Assignment
Can you rewrite the records from the line with "has height=1051, width=1919." through the end of the records, changing "screenshot" to "image" while keeping everything else the same and leaving out the pictures?

Records from a collection
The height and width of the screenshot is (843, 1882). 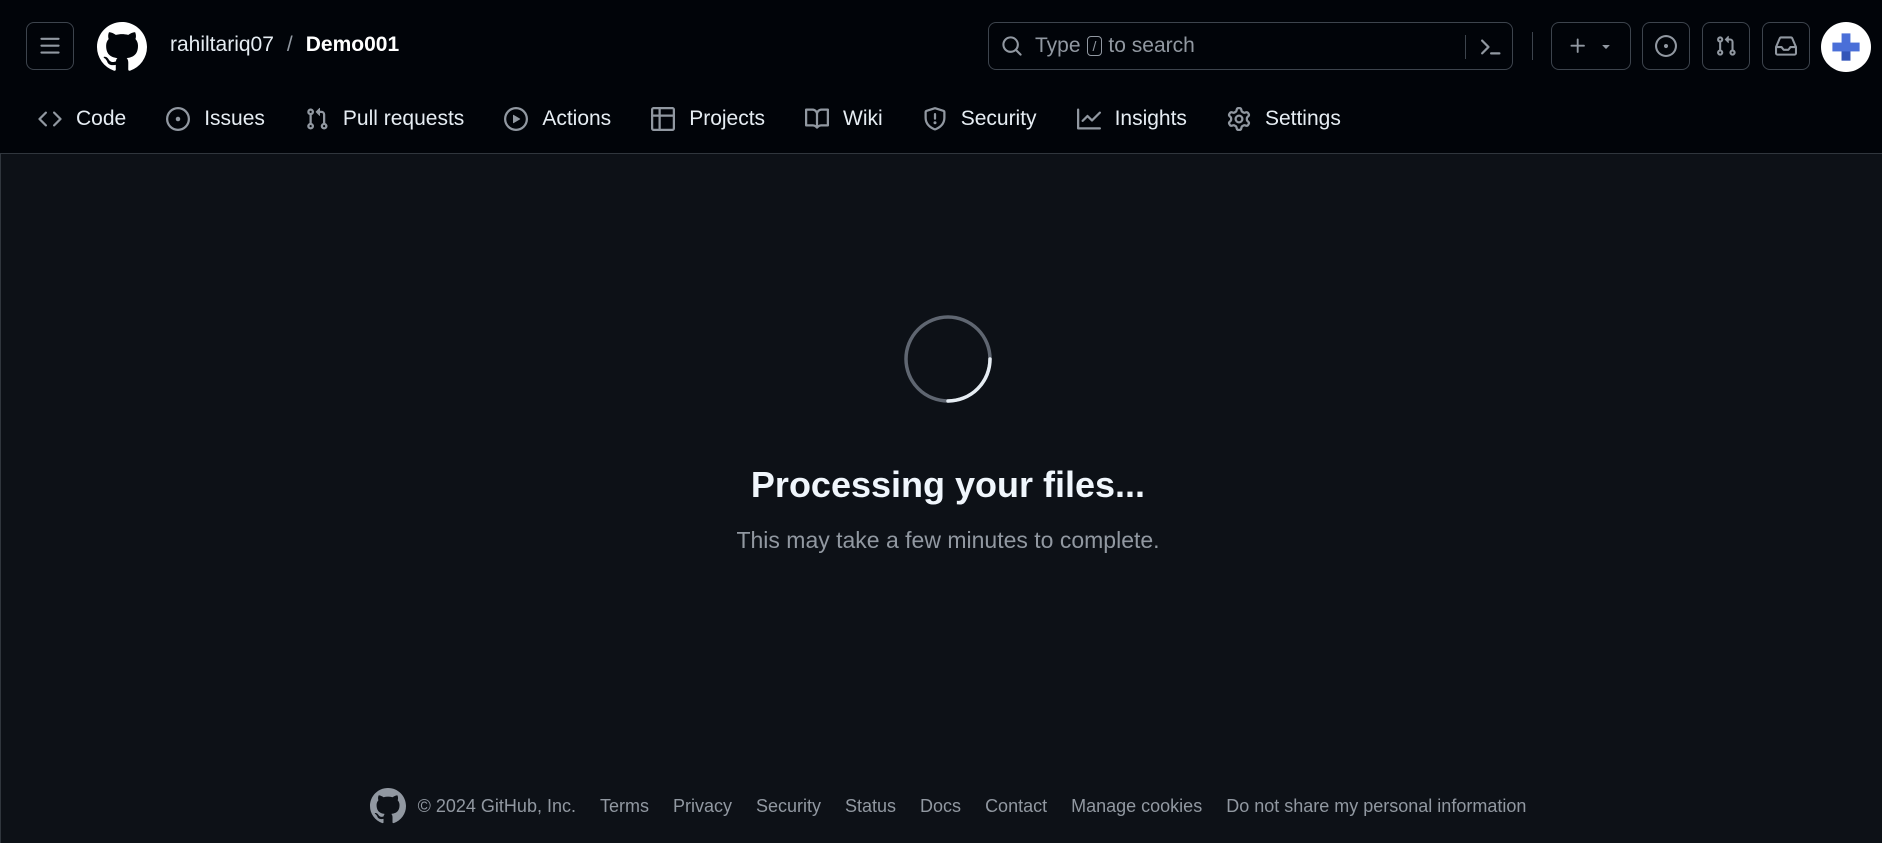 I want to click on tab-label: Code, so click(x=102, y=118).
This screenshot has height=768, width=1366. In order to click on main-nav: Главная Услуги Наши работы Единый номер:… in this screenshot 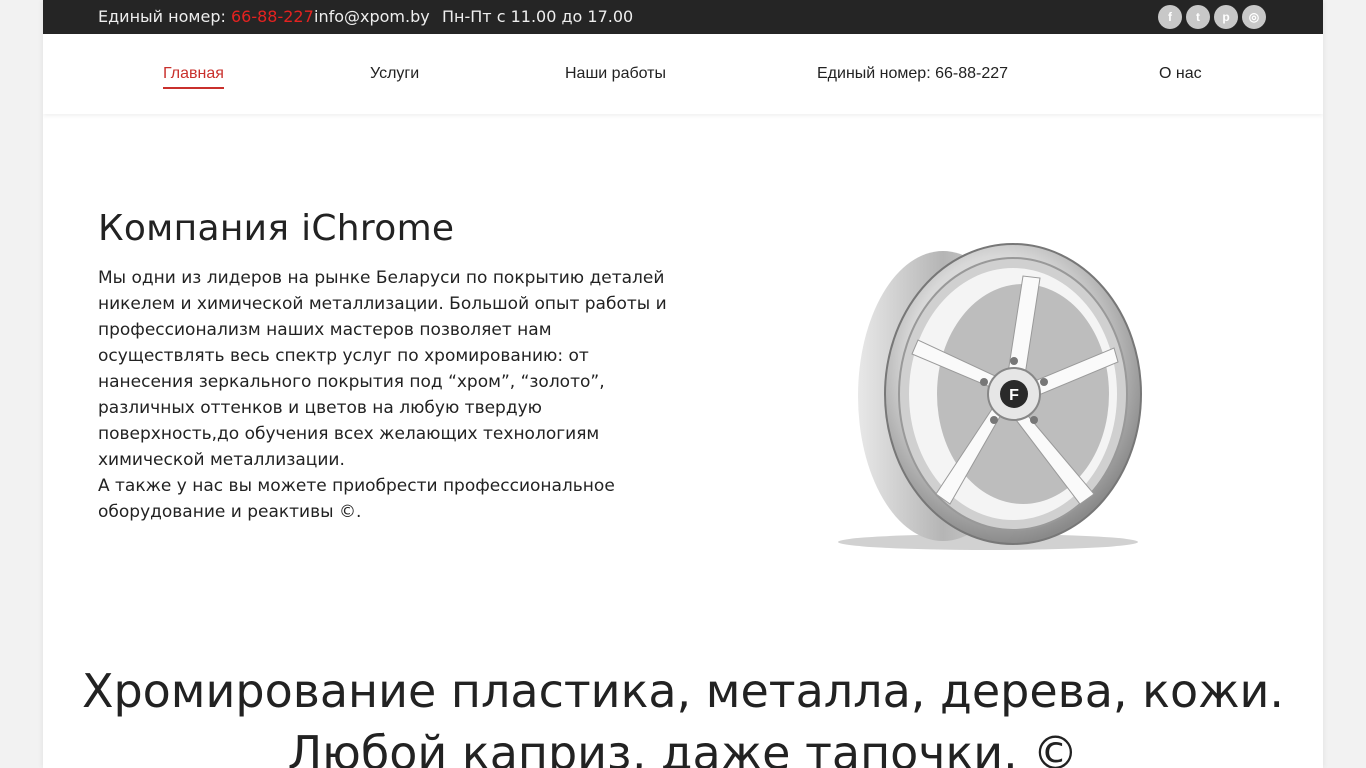, I will do `click(683, 74)`.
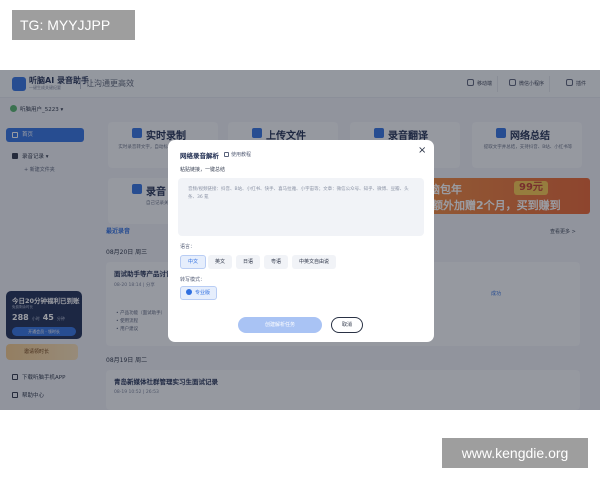 This screenshot has height=480, width=600. Describe the element at coordinates (422, 151) in the screenshot. I see `close-icon: ×` at that location.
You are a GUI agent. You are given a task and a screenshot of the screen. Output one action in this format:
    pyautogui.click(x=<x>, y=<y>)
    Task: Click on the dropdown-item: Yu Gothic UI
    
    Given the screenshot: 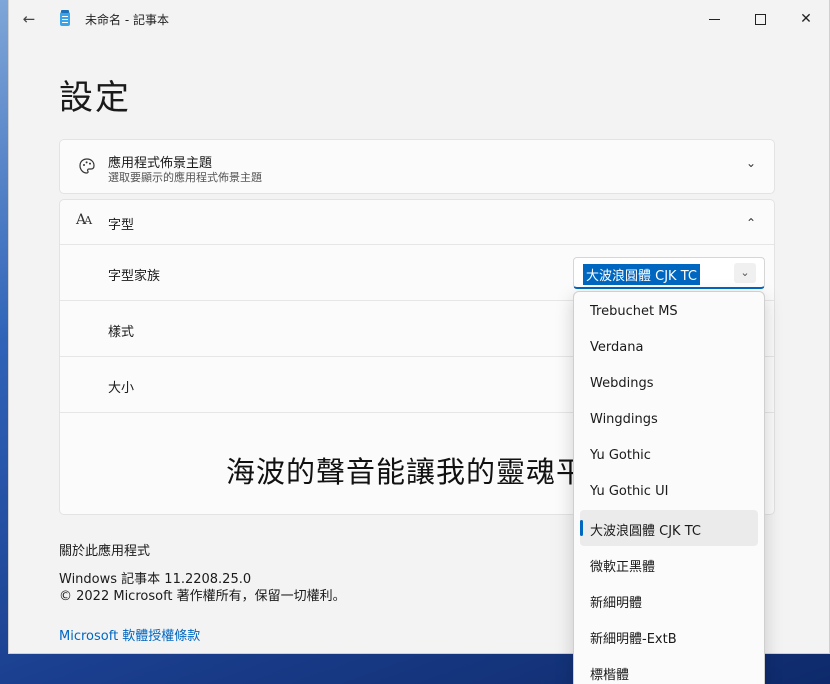 What is the action you would take?
    pyautogui.click(x=669, y=492)
    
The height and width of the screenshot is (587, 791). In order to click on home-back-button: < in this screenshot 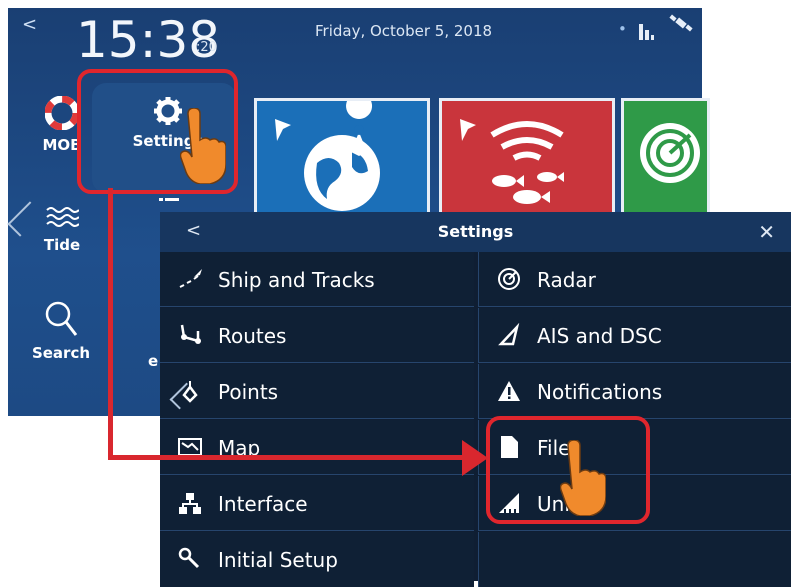, I will do `click(30, 24)`.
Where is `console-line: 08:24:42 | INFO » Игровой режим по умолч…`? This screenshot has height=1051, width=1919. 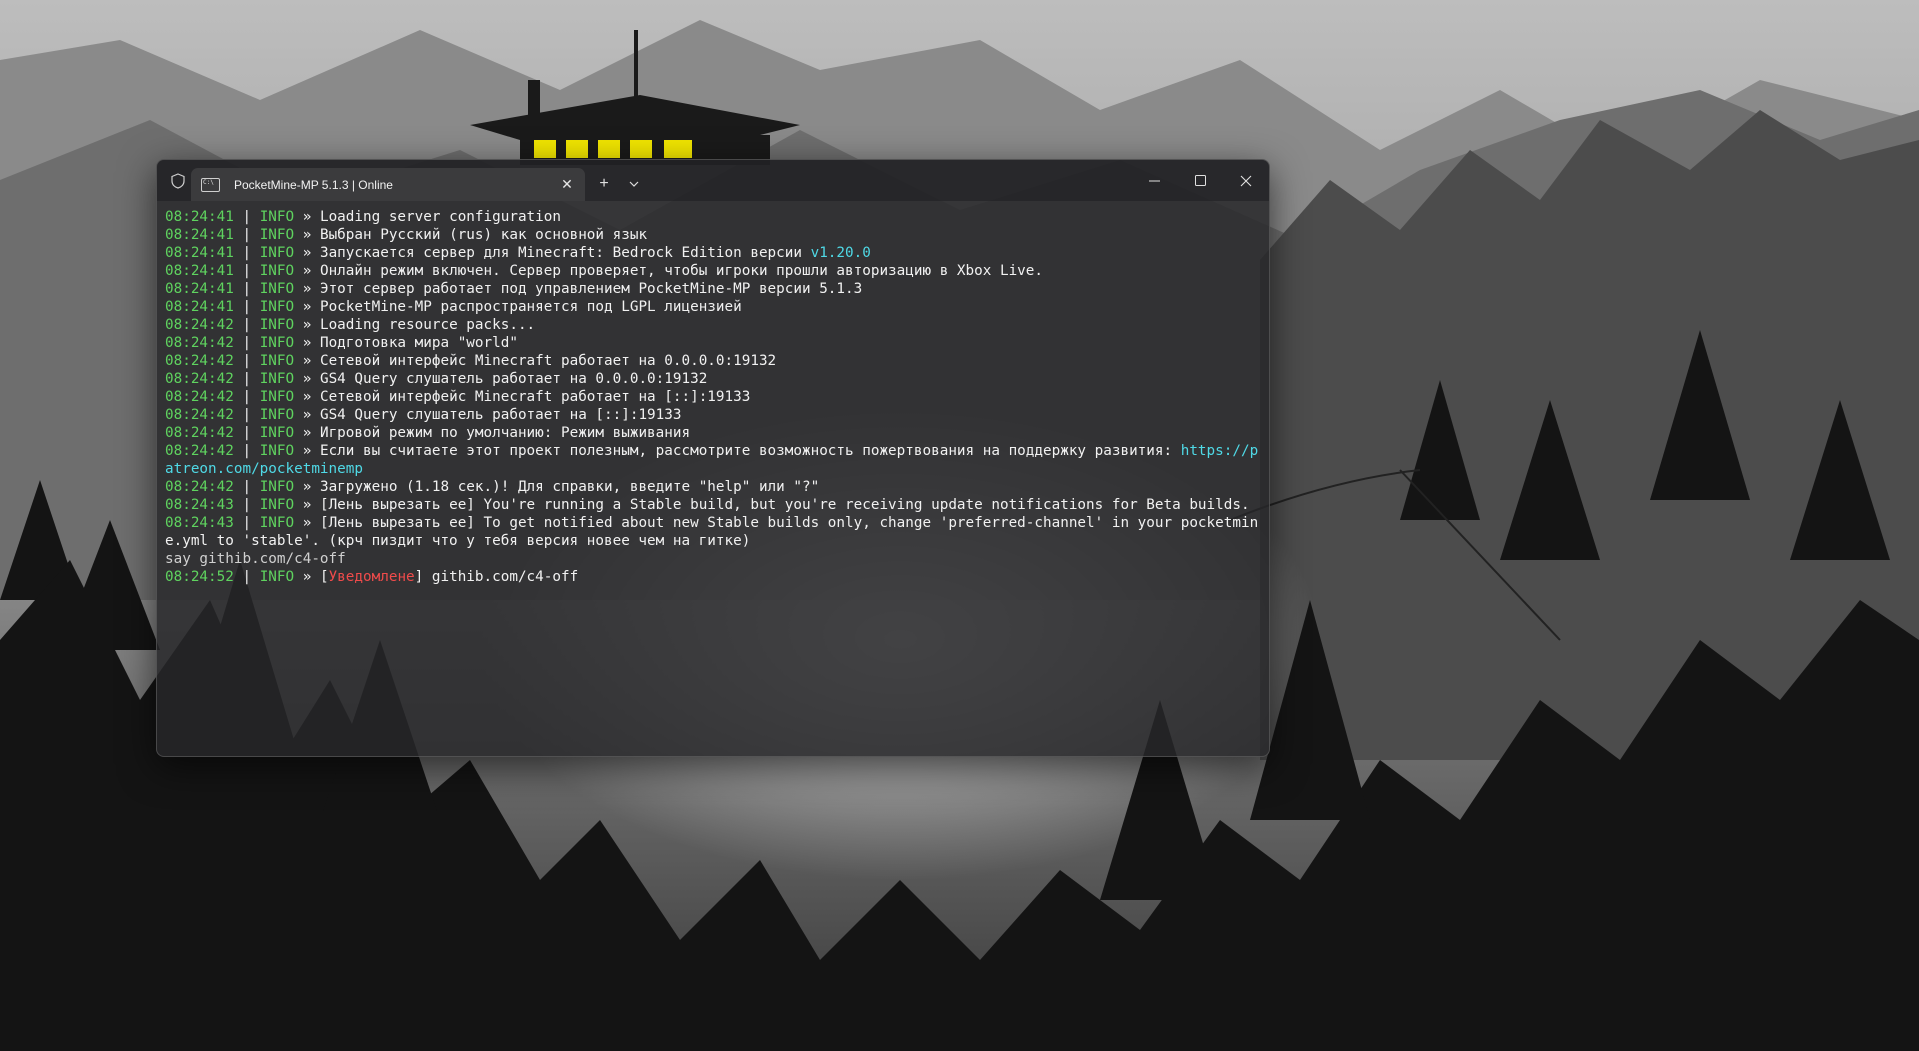
console-line: 08:24:42 | INFO » Игровой режим по умолч… is located at coordinates (713, 433).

Exercise result
Where is `console-line: 08:24:42 | INFO » Игровой режим по умолч…`? This image has height=1051, width=1919. 
console-line: 08:24:42 | INFO » Игровой режим по умолч… is located at coordinates (713, 433).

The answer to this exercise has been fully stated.